New research - "an absolute must read for everyone in procurement"
Oct 11, 2012 6:05:00 AM
New research, the £10 billion ($16 billion) profit opportunity, highlights the opportunity to boost growth and protect shareholder value in the face of stagnating revenue streams. Peter Smith of Spend Matters dubbed the report an "absolute must read for everyone in procurement" we are also hoping it is a "must read" for any business leader concerned about the management of costs within their respective organizations.
In essence, the research found that the make-up of a large organisation has changed over the past 25 years. Whether attributable to the growth of global trade or increased demand for specialization, our recent research found that much of the cost base has been externalized. Today's average large corporate spends two thirds of their revenues on non-labor items (such as third-party suppliers). In contrast, labor costs account for only 12% of annual revenues.
The research also found that the potential to boost profits through better management of non-labor costs outstrips fiscal tightening activities, such as headcount reduction, by five times. The research identifies that, across the FTSE-350, a 1% reduction in these non-labor (including third party suppliers) costs can boost EBITDA by 3.6%. A similar reduction in labor costs will only improve profits by 0.8%.
This gap is highly meaningful in the current economic environment and, in several bellwether industries, the improvement is even more compelling. Construction, with its large and often complex supply chains, has a significant opportunity, with a 1% reduction in non-labor costs potentially raising profits by up to 17% annually. Retail, with similar supply chain characteristics, could increase annual profits by 11%.
Significantly, the research highlighted that cost management is fundamentally a leadership issue and very much applicable to global businesses.
Resonating with our research, there is limited capacity for business leaders around the world today to 'optimize' labor and direct costs any further, without cutting into operational muscle. This opens up a huge opportunity for those who are willing to think differently about how their cost bases are managed - starting with the largest revenue expenditure item for any large business, non-labor costs.
Today, Apple doesn't manufacture - it's all co-ordinated by them through suppliers. Today's car manufacturers are actually assemblers, rather than true manufacturers. And this as true for core costs as it is for non-core costs. Almost every organization uses external marketing agencies, security firms, logistics providers, consultants, etc. As such, reducing headcount to combat poor financial performance, has less of an impact for todays businesses compared to traditional manufacturing-led businesses of yesteryear where companies boasted large in-house teams, at each stage of the manufacturing / sales process.

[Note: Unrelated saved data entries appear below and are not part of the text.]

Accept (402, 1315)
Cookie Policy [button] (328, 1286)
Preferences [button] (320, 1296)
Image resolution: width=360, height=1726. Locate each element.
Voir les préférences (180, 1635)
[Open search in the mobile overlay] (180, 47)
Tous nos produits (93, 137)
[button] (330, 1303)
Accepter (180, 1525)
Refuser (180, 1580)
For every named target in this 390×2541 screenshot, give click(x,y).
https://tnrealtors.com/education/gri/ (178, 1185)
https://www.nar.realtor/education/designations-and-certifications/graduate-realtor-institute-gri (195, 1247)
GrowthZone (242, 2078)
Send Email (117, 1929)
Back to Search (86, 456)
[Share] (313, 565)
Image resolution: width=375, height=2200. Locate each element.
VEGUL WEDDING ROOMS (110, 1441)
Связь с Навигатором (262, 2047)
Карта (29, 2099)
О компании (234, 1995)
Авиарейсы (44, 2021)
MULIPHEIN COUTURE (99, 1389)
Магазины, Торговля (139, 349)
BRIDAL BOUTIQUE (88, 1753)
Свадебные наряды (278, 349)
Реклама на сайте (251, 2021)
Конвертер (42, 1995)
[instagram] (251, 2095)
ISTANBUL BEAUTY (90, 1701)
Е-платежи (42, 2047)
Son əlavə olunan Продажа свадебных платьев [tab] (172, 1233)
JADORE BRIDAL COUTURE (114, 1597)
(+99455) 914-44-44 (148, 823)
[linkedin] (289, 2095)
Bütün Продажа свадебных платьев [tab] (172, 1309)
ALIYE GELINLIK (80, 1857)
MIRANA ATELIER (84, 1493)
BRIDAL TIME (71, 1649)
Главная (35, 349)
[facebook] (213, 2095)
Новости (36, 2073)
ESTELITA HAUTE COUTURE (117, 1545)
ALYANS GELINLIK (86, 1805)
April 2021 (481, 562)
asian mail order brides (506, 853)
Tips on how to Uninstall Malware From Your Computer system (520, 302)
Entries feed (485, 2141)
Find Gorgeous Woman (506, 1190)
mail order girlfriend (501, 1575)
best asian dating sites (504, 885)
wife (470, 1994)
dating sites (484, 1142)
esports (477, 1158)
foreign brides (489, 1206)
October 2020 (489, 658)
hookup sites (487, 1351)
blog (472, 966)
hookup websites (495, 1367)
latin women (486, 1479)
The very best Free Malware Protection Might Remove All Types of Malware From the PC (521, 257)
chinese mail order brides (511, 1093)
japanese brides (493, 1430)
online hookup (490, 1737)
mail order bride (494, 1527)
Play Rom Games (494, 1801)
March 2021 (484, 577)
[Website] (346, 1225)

As we enter the fourth quarter, we will no doubt see more twists and turns. But whether or not the green shoots that some have seen materialize into a recovery in the global economy, there remain opportunities for those who are willing to think differently. We have been advocates of a different approach through the economic cycle and believe strongly that there are gains there for the taking. We hope that a greater number of leaders will seize the opportunity.